**Exercise requirements**. Your answer must be an exact copy of every record.

**Supplied records**.
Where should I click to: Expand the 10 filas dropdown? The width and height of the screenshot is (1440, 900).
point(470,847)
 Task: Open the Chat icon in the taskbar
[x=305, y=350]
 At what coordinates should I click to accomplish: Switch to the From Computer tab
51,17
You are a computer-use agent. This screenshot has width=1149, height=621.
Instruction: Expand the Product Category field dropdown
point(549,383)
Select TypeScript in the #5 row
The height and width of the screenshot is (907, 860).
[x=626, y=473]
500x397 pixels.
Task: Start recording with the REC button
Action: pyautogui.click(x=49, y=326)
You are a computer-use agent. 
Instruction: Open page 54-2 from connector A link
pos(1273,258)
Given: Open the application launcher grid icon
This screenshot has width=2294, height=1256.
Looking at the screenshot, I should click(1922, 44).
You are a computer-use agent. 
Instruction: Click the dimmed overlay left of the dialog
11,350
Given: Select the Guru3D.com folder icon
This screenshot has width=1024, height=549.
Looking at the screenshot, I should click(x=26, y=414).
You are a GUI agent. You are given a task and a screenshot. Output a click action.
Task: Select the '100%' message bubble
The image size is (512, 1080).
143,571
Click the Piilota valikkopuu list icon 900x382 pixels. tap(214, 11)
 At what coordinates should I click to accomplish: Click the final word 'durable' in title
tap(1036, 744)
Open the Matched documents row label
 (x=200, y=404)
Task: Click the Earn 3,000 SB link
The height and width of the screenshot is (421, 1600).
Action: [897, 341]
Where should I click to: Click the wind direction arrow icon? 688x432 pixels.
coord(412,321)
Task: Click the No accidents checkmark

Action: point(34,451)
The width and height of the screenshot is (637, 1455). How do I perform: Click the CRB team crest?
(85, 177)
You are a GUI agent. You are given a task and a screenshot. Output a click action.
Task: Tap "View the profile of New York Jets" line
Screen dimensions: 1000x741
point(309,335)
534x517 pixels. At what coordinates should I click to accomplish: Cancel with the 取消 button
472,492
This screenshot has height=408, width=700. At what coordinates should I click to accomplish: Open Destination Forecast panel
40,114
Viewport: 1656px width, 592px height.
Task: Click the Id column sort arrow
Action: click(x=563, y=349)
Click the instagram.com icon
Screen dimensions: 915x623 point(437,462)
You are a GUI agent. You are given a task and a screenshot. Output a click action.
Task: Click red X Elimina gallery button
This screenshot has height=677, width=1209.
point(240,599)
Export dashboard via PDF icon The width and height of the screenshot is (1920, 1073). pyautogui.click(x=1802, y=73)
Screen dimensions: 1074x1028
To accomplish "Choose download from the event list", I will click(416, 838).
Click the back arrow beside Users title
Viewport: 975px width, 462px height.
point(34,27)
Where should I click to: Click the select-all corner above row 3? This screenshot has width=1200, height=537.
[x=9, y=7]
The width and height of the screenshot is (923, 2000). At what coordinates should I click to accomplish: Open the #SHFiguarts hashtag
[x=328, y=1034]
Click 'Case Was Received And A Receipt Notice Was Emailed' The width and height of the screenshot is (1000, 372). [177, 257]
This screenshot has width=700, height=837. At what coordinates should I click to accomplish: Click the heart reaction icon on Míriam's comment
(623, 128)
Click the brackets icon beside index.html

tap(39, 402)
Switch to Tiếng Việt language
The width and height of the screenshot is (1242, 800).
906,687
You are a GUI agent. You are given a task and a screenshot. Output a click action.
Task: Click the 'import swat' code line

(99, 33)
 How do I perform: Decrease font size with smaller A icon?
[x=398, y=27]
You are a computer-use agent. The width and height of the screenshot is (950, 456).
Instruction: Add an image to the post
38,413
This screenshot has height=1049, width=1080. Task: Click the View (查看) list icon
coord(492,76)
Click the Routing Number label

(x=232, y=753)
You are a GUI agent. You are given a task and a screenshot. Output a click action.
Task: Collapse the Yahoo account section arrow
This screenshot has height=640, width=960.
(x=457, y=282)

**Answer box**.
Where should I click to: Expand the 10 filas dropdown? The width and height of the screenshot is (1440, 900).
point(470,847)
 Task: Open the Chat icon in the taskbar
[x=305, y=350]
 At what coordinates should I click to accomplish: Switch to the From Computer tab
51,17
You are a computer-use agent. This screenshot has width=1149, height=621.
Instruction: Expand the Product Category field dropdown
point(549,383)
Select TypeScript in the #5 row
The height and width of the screenshot is (907, 860).
[x=626, y=473]
500x397 pixels.
Task: Start recording with the REC button
Action: pyautogui.click(x=49, y=326)
You are a computer-use agent. 
Instruction: Open page 54-2 from connector A link
pos(1273,258)
Given: Open the application launcher grid icon
This screenshot has width=2294, height=1256.
Looking at the screenshot, I should click(1922, 44).
You are a computer-use agent. 
Instruction: Click the dimmed overlay left of the dialog
11,350
Given: Select the Guru3D.com folder icon
This screenshot has width=1024, height=549.
Looking at the screenshot, I should click(x=26, y=414).
You are a GUI agent. You are given a task and a screenshot. Output a click action.
Task: Select the '100%' message bubble
The image size is (512, 1080).
143,571
Click the Piilota valikkopuu list icon 900x382 pixels. tap(214, 11)
 At what coordinates should I click to accomplish: Click the final word 'durable' in title
tap(1036, 744)
Open the Matched documents row label
 (x=200, y=404)
Task: Click the Earn 3,000 SB link
The height and width of the screenshot is (421, 1600).
Action: [897, 341]
Where should I click to: Click the wind direction arrow icon? 688x432 pixels.
coord(412,321)
Task: Click the No accidents checkmark

Action: point(34,451)
The width and height of the screenshot is (637, 1455). How do I perform: Click the CRB team crest?
(85, 177)
You are a GUI agent. You are given a task and a screenshot. Output a click action.
Task: Tap "View the profile of New York Jets" line
Screen dimensions: 1000x741
point(309,335)
534x517 pixels. At what coordinates should I click to accomplish: Cancel with the 取消 button
472,492
This screenshot has height=408, width=700. At what coordinates should I click to accomplish: Open Destination Forecast panel
40,114
Viewport: 1656px width, 592px height.
Task: Click the Id column sort arrow
Action: click(x=563, y=349)
Click the instagram.com icon
Screen dimensions: 915x623 point(437,462)
You are a GUI agent. You are given a task and a screenshot. Output a click action.
Task: Click red X Elimina gallery button
This screenshot has height=677, width=1209.
point(240,599)
Export dashboard via PDF icon The width and height of the screenshot is (1920, 1073). pyautogui.click(x=1802, y=73)
Screen dimensions: 1074x1028
To accomplish "Choose download from the event list", I will click(416, 838).
Click the back arrow beside Users title
Viewport: 975px width, 462px height.
point(34,27)
Where should I click to: Click the select-all corner above row 3? This screenshot has width=1200, height=537.
[x=9, y=7]
The width and height of the screenshot is (923, 2000). At what coordinates should I click to accomplish: Open the #SHFiguarts hashtag
[x=328, y=1034]
Click 'Case Was Received And A Receipt Notice Was Emailed' The width and height of the screenshot is (1000, 372). [177, 257]
This screenshot has width=700, height=837. At what coordinates should I click to accomplish: Click the heart reaction icon on Míriam's comment
(623, 128)
Click the brackets icon beside index.html

tap(39, 402)
Switch to Tiếng Việt language
The width and height of the screenshot is (1242, 800).
906,687
You are a GUI agent. You are given a task and a screenshot. Output a click action.
Task: Click the 'import swat' code line

(99, 33)
 How do I perform: Decrease font size with smaller A icon?
[x=398, y=27]
You are a computer-use agent. The width and height of the screenshot is (950, 456).
Instruction: Add an image to the post
38,413
This screenshot has height=1049, width=1080. Task: Click the View (查看) list icon
coord(492,76)
Click the Routing Number label

(x=232, y=753)
You are a GUI agent. You are given a task and a screenshot. Output a click action.
Task: Collapse the Yahoo account section arrow
This screenshot has height=640, width=960.
(x=457, y=282)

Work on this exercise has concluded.